--- Records ---

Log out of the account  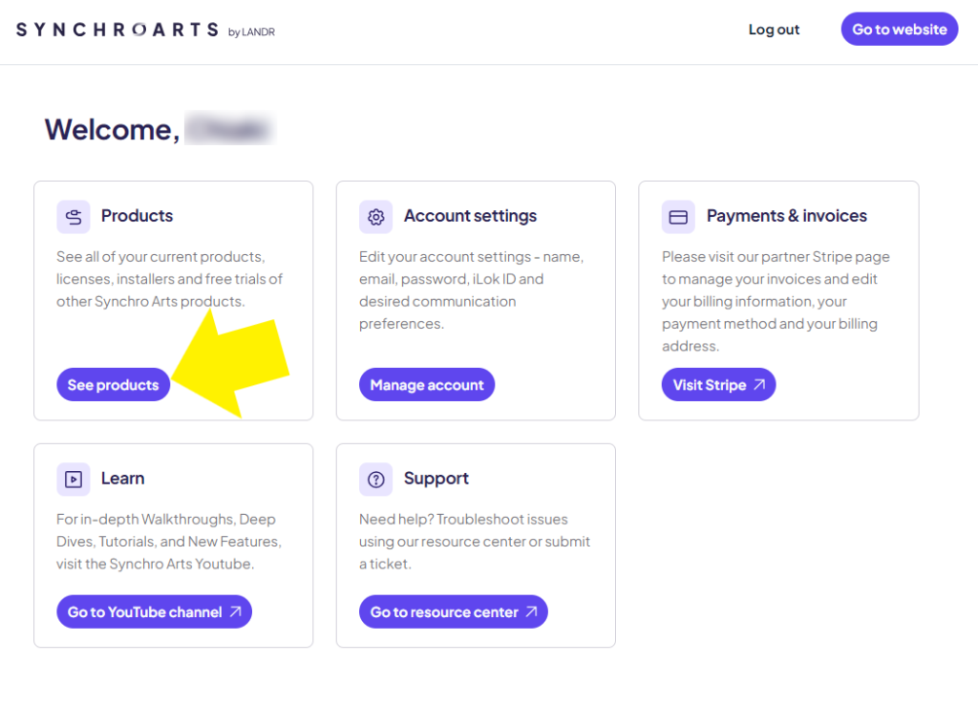point(774,30)
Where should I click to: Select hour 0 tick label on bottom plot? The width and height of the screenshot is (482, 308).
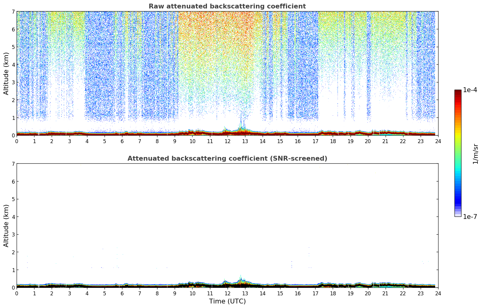point(17,294)
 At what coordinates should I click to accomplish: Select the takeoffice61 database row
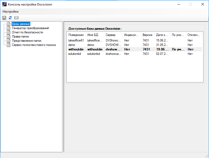[135, 40]
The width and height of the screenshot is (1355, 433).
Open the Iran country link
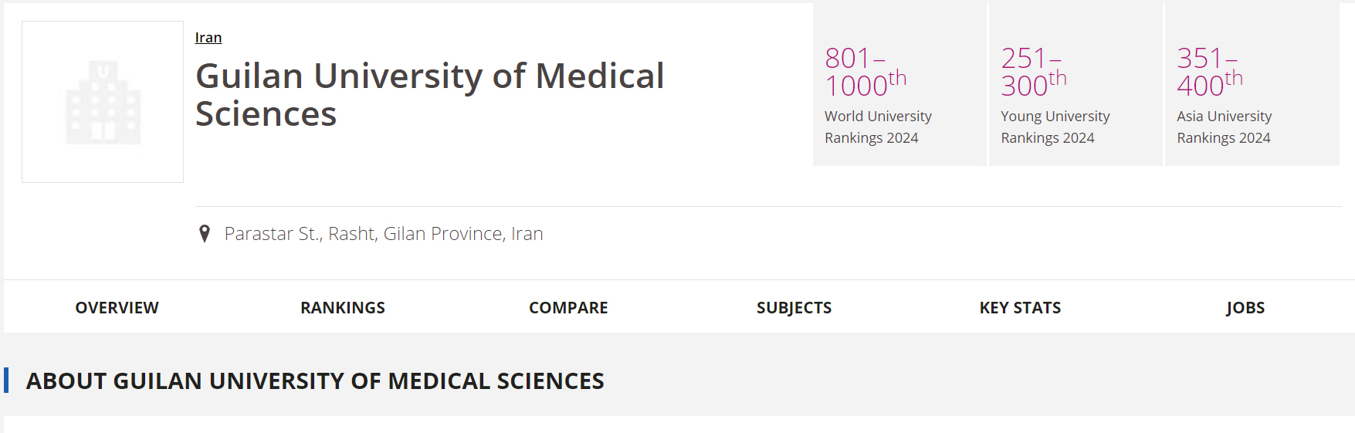pos(208,37)
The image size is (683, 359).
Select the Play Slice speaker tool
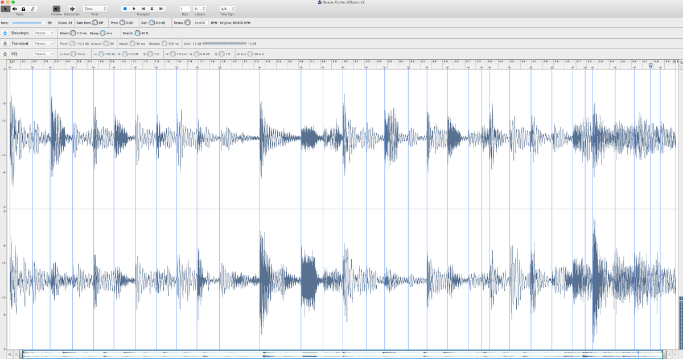[x=14, y=9]
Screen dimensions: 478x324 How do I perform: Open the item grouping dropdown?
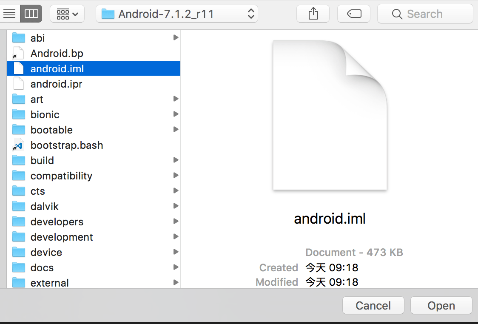(67, 14)
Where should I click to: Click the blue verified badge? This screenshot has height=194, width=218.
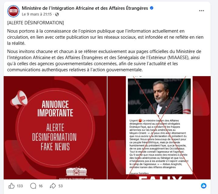tap(152, 8)
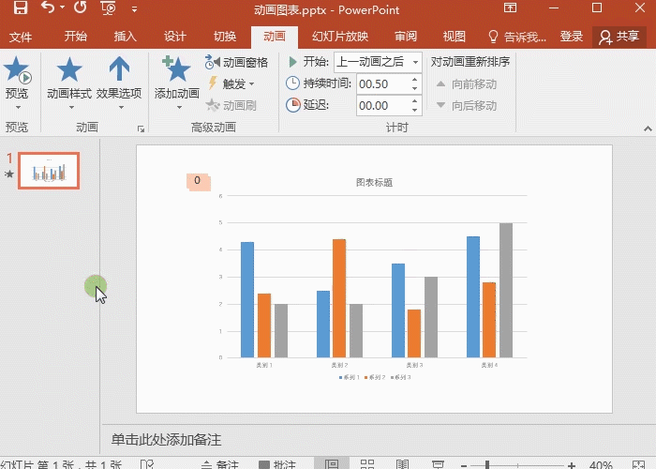Open the 开始 timing dropdown
The width and height of the screenshot is (656, 469).
coord(378,62)
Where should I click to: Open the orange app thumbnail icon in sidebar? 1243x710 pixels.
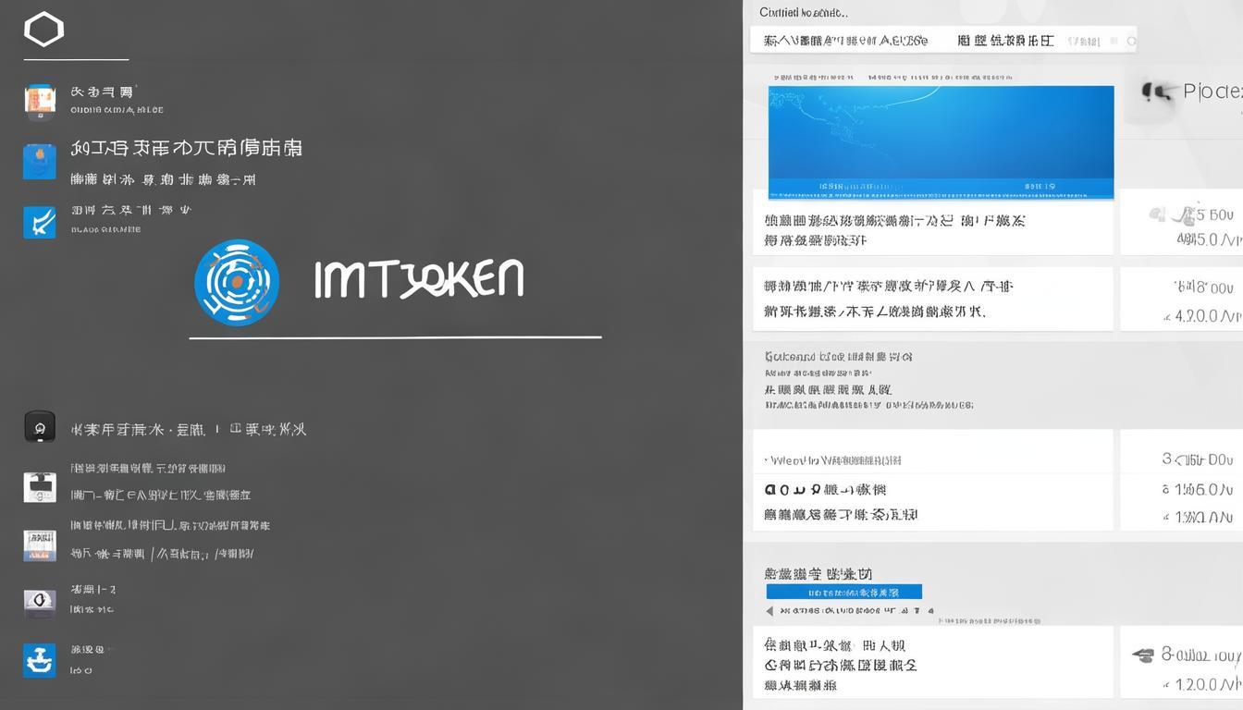[x=39, y=100]
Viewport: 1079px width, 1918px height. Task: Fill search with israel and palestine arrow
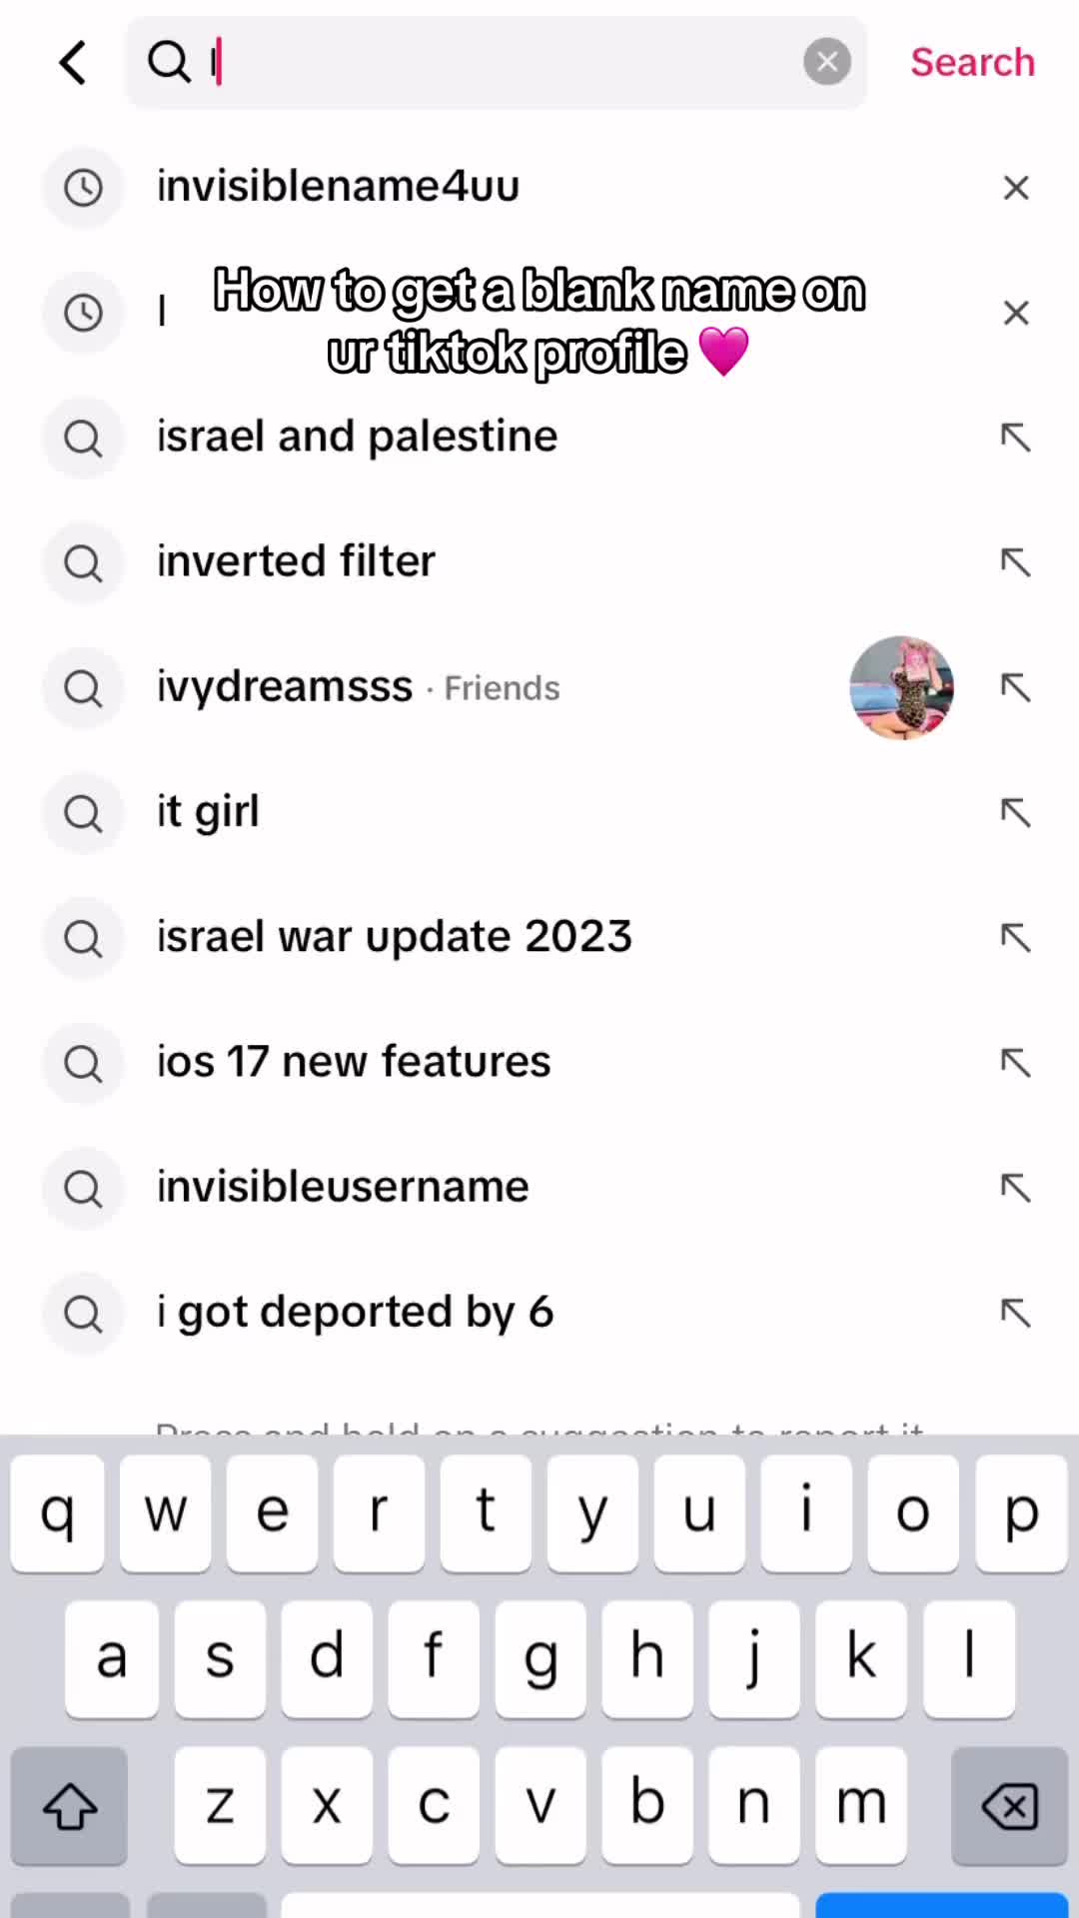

---

▶ The exercise
Rewrite the lines from the one containing "Screen dimensions: 478x324" through the end of the material, putting "green" in place of "blue" and leaving everything else unchanged. Omit the pictures from your answer.

▶ Exercise output
Screen dimensions: 478x324 How do I perform: Open the item grouping dropdown?
(67, 14)
Where should I click to: Click the green verified badge? This screenshot has height=194, width=218.
tap(152, 8)
Open the 开始 timing dropdown
The width and height of the screenshot is (656, 469).
coord(378,62)
Where should I click to: Open the orange app thumbnail icon in sidebar? 1243x710 pixels.
[x=39, y=100]
Viewport: 1079px width, 1918px height. Task: Fill search with israel and palestine arrow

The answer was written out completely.